### EXERCISE AIM
Count the lines in the records below that contain the string "height", matching case exactly. Give only the number.

Item coordinates:
• • •

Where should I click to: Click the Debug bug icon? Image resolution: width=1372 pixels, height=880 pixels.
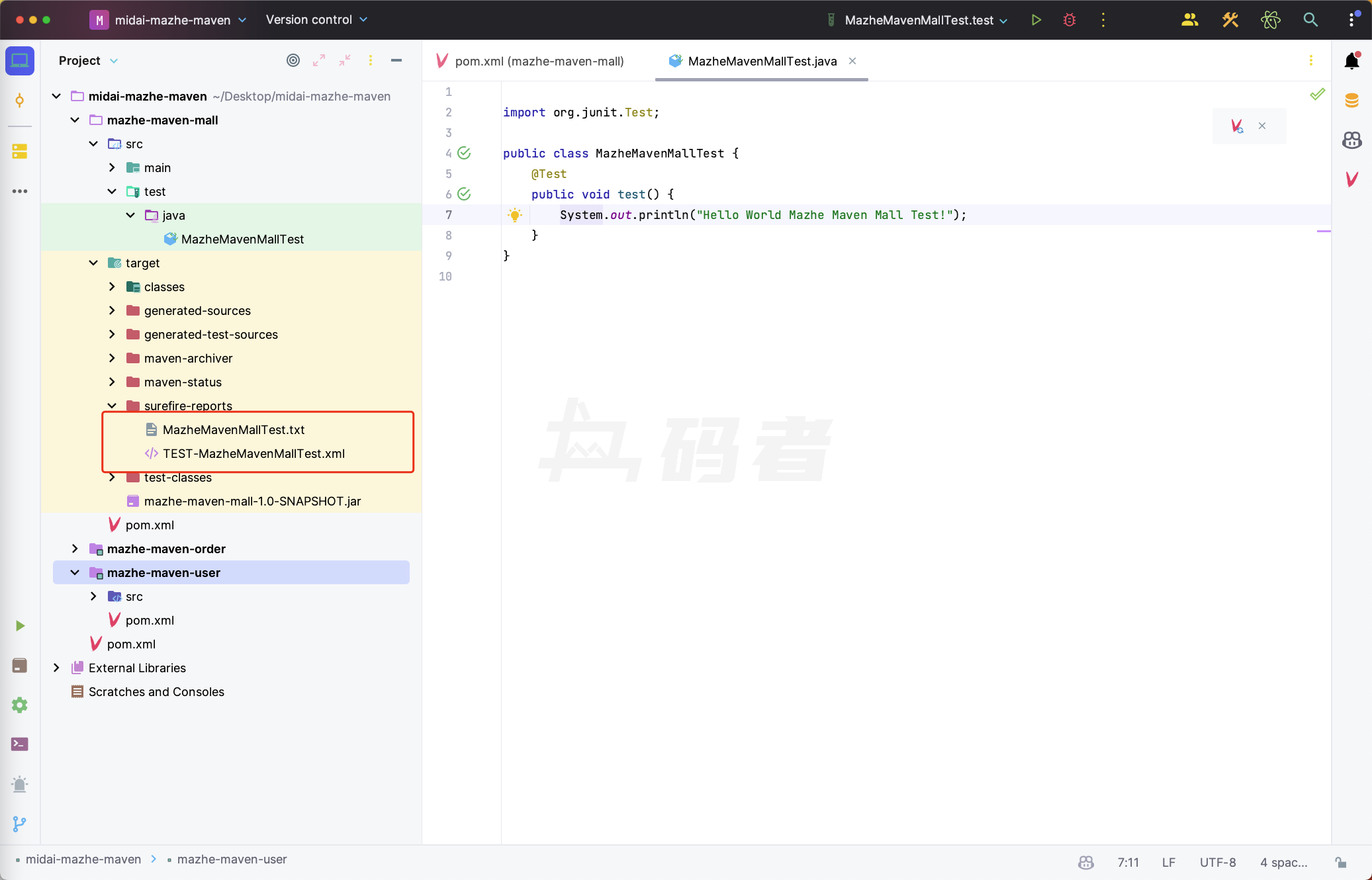coord(1070,20)
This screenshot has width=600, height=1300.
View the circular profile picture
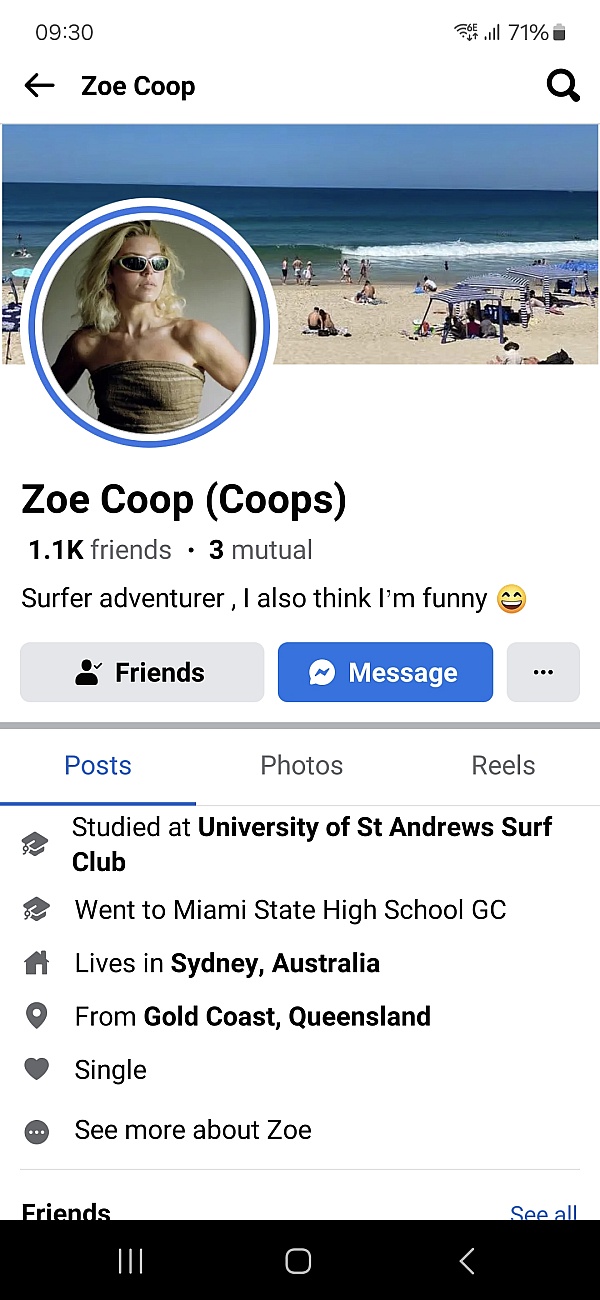150,323
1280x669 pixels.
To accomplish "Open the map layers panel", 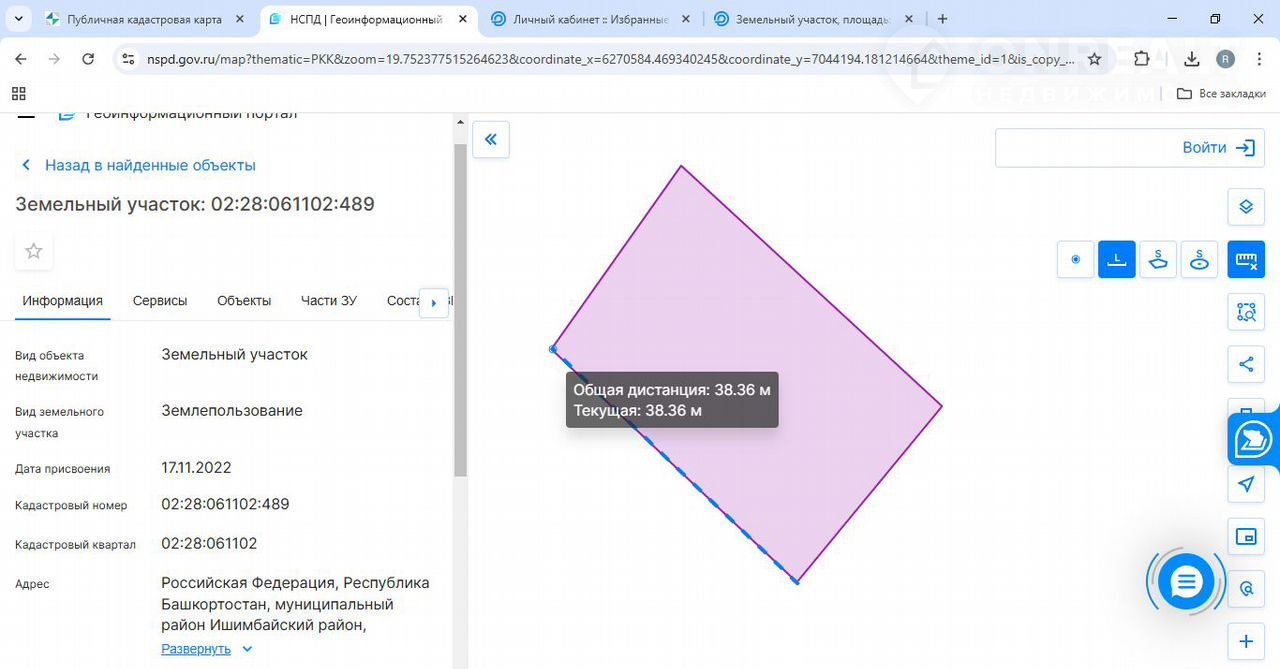I will pyautogui.click(x=1246, y=207).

• • •

### SOLUTION TO THIS PROBLEM
2